[Data items]
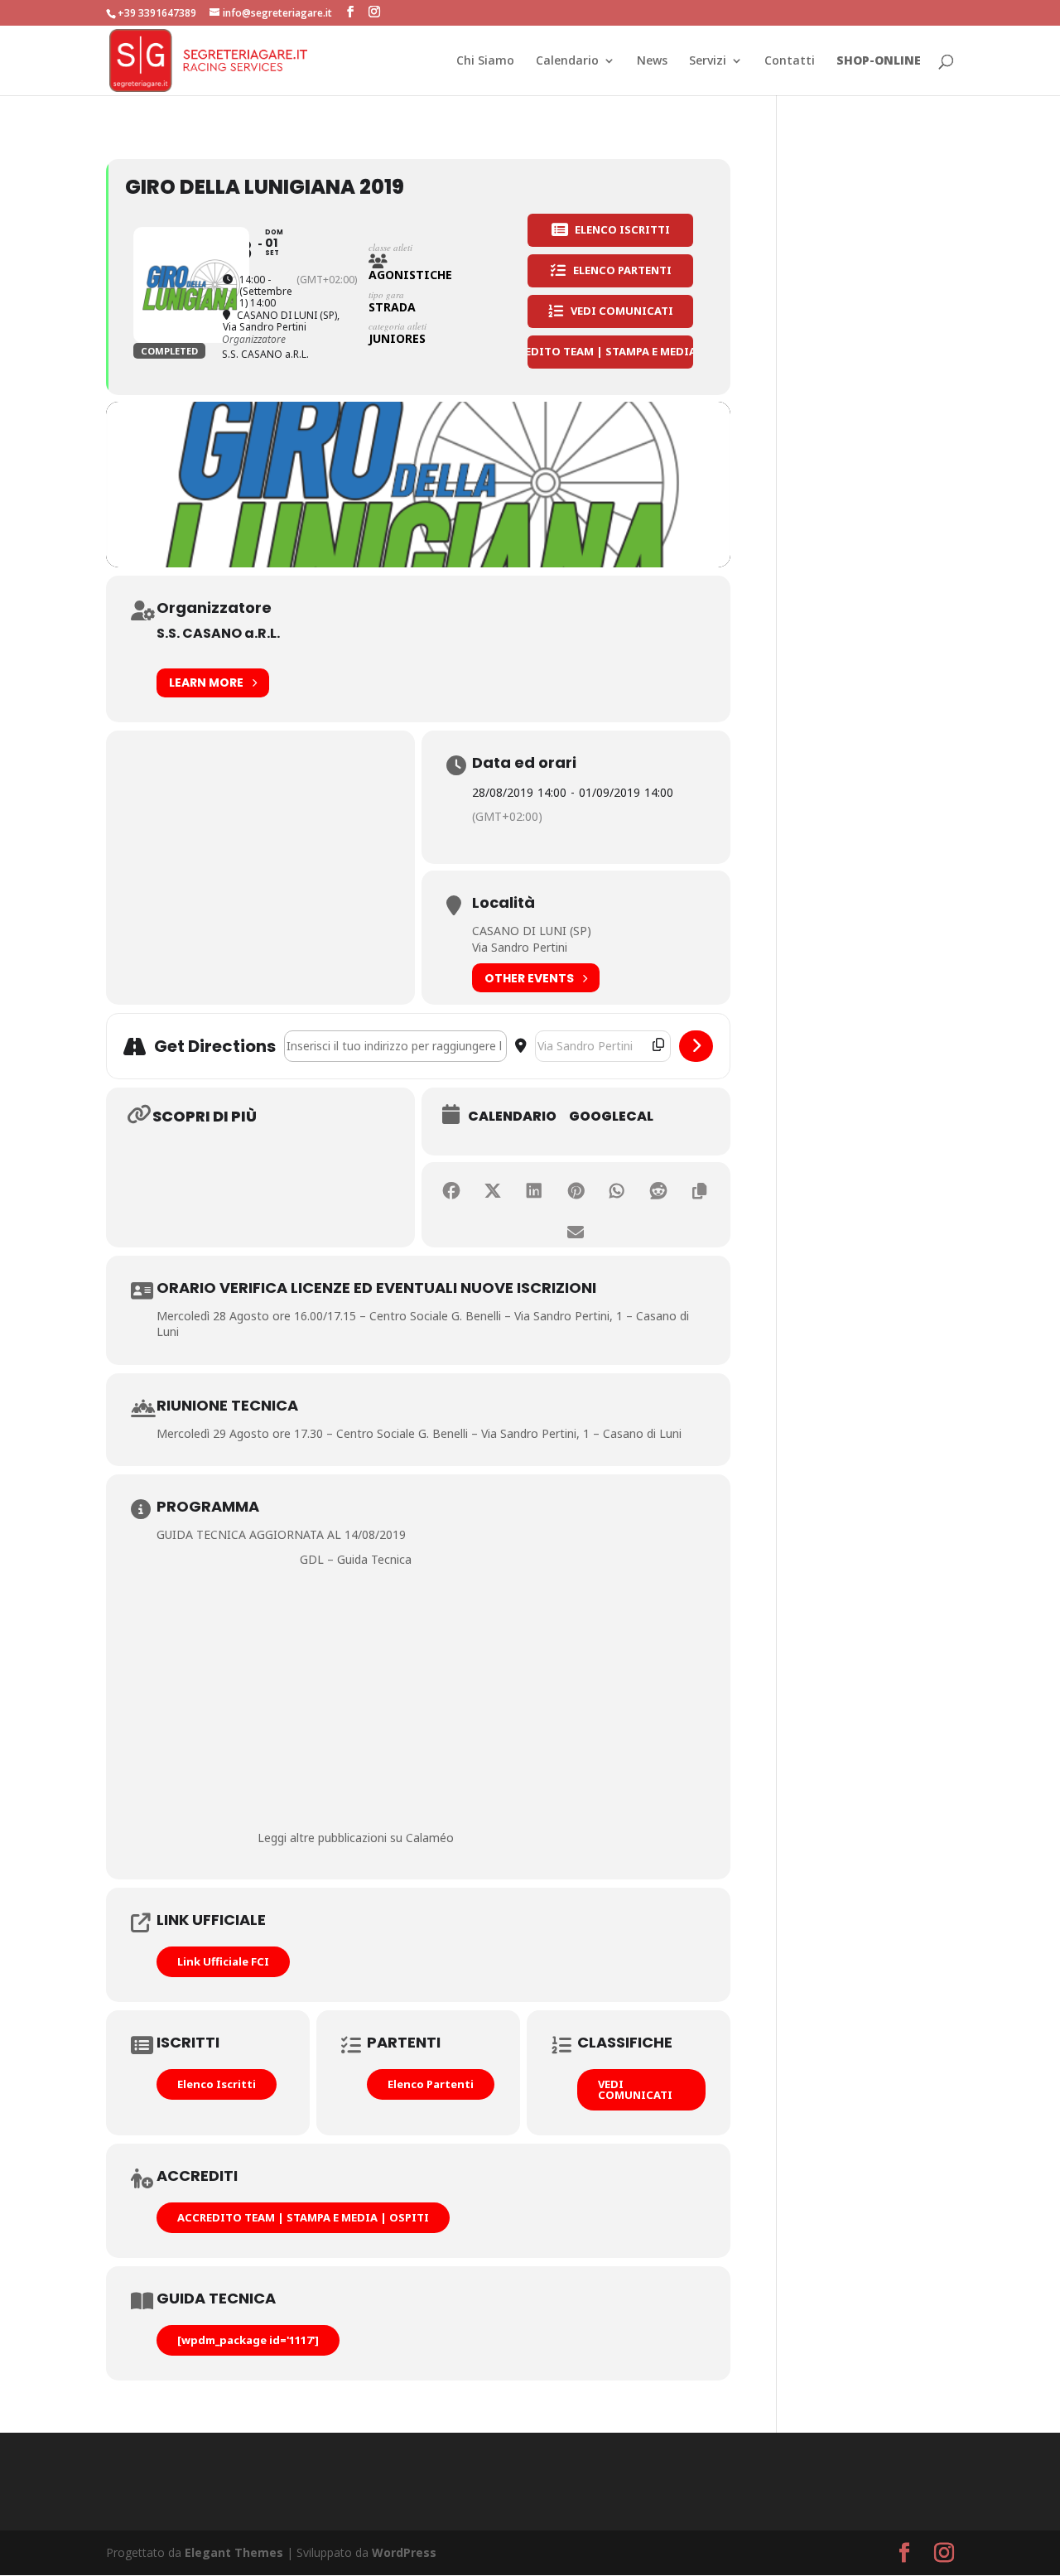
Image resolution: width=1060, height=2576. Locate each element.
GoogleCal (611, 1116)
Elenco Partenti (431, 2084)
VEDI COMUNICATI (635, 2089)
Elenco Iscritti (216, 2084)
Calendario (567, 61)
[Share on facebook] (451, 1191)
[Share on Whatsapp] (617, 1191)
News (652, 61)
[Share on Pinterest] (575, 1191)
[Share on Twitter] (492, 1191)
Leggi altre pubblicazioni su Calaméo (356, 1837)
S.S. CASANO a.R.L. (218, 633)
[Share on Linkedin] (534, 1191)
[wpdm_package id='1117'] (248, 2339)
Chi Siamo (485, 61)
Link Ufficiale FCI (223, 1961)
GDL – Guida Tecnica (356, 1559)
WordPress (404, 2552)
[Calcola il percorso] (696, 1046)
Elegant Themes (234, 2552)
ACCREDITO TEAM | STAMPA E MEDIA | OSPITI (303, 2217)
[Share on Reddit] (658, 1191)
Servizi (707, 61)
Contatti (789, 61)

TASK TO COMPLETE
Write out the lines above, starting at the line that contains "[wpdm_package id='1117'] (248, 2339)" and ending with the final line, and nothing else; copy them exactly.

EXERCISE RESPONSE
[wpdm_package id='1117'] (248, 2339)
Chi Siamo (485, 61)
Link Ufficiale FCI (223, 1961)
GDL – Guida Tecnica (356, 1559)
WordPress (404, 2552)
[Calcola il percorso] (696, 1046)
Elegant Themes (234, 2552)
ACCREDITO TEAM | STAMPA E MEDIA | OSPITI (303, 2217)
[Share on Reddit] (658, 1191)
Servizi (707, 61)
Contatti (789, 61)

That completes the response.